What you will do:
Lay out the lines from the one containing "Image resolution: width=1280" through the last line, both included, as a Markdown table with the columns Row and Line, skipping blank lines. Leave the pictures out.

Information shown:
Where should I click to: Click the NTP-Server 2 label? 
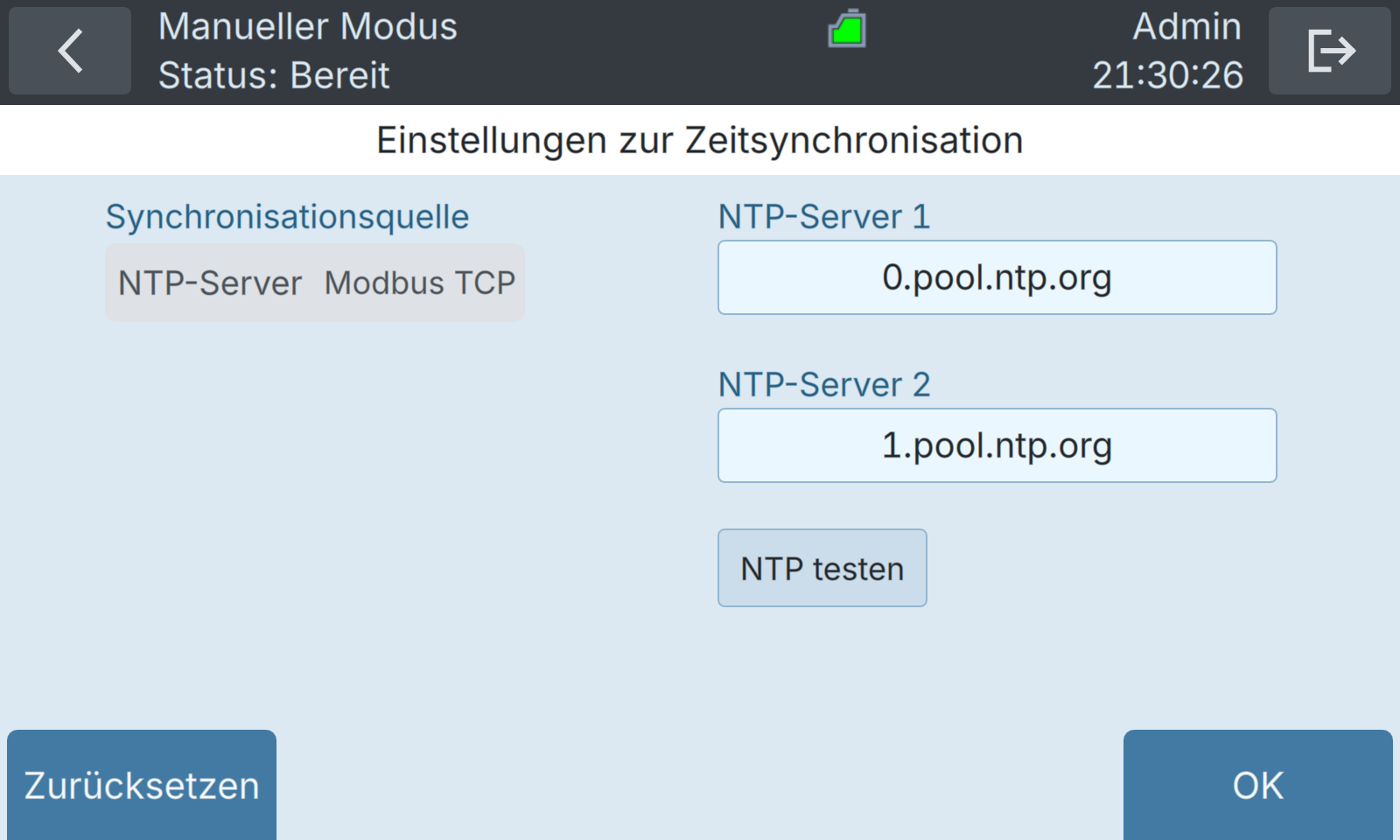coord(824,384)
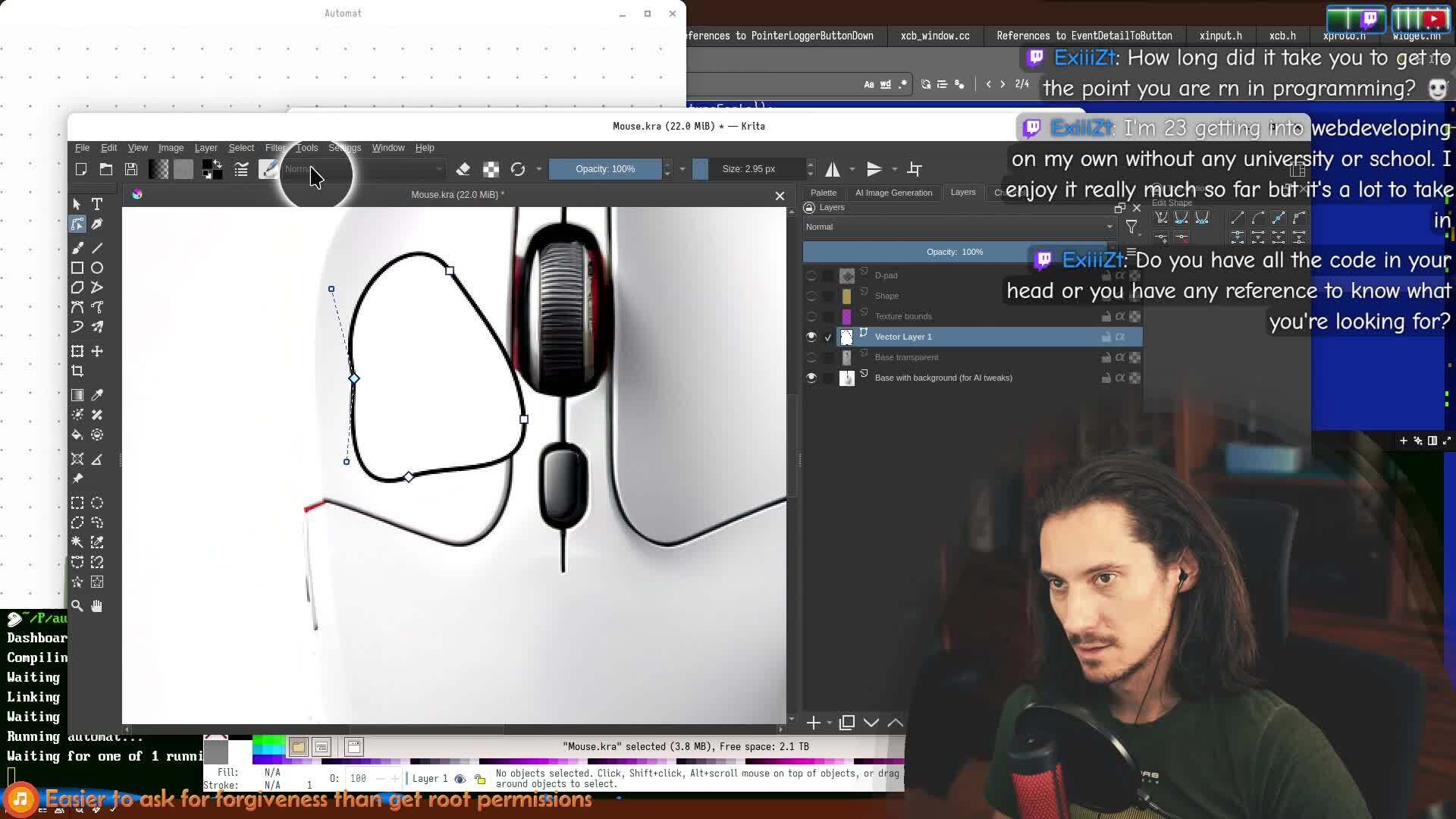Select the Rectangle shape tool
This screenshot has width=1456, height=819.
coord(77,268)
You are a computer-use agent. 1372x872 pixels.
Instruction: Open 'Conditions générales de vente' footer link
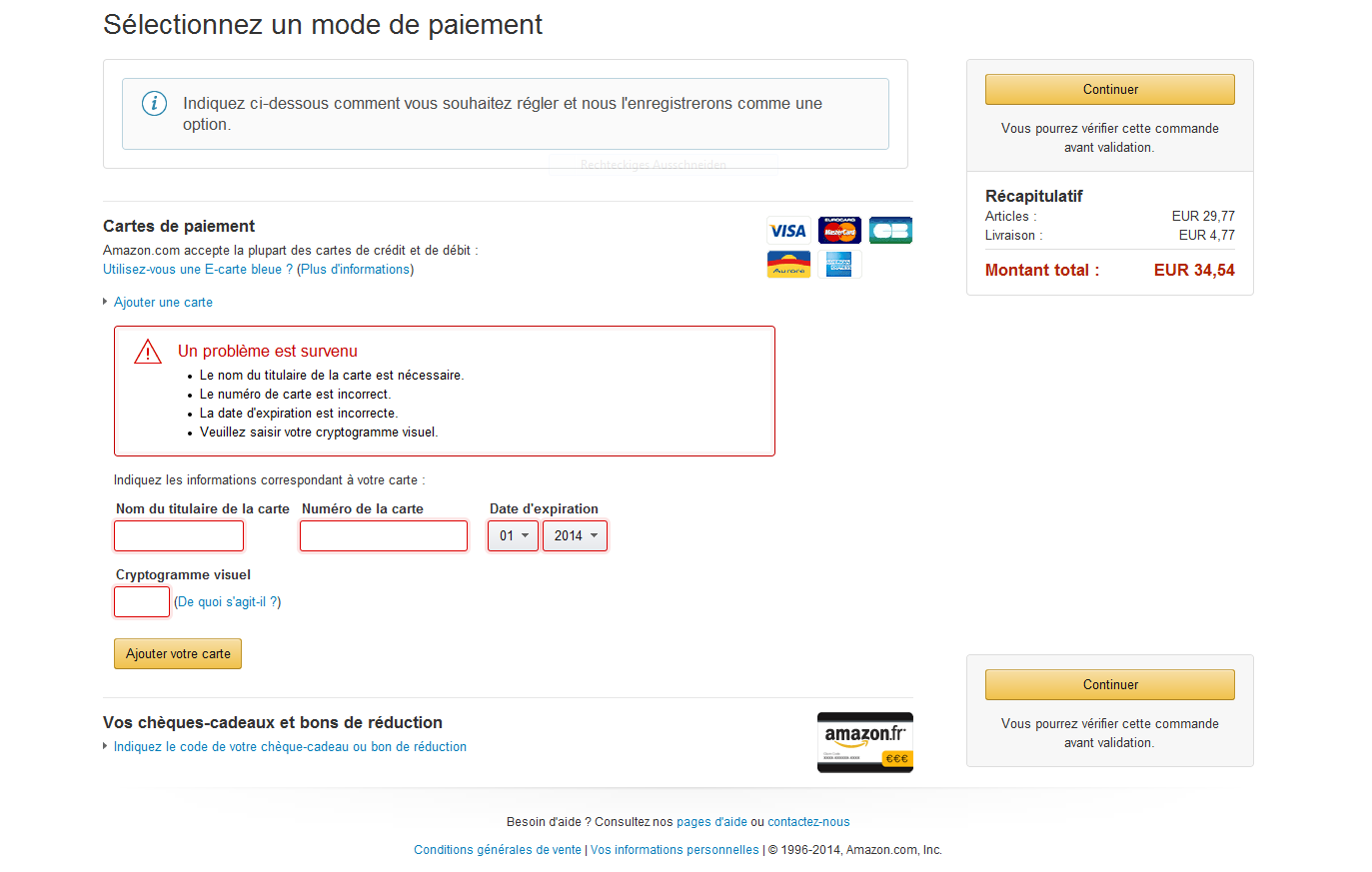[498, 850]
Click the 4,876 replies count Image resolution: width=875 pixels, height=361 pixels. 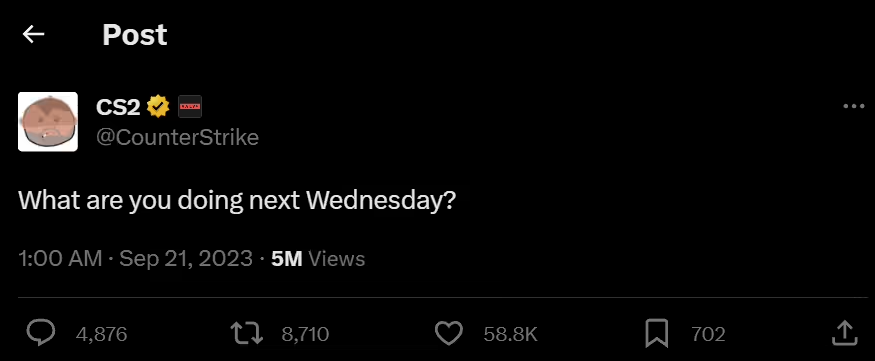point(102,334)
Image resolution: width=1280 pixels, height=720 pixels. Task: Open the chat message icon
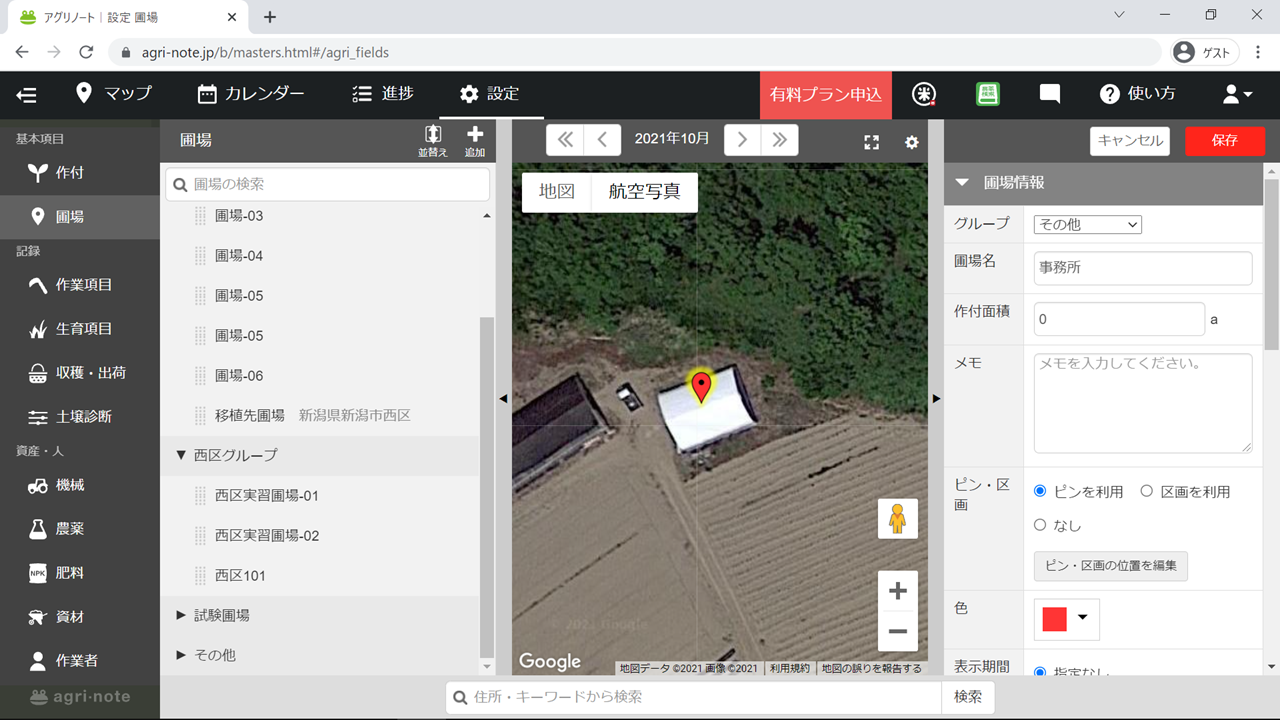click(1049, 94)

Exercise response:
| Row | Line |
|---|---|
| 1 | Image resolution: width=1280 pixels, height=720 pixels. Task: Open the chat message icon |
| 2 | click(1049, 94) |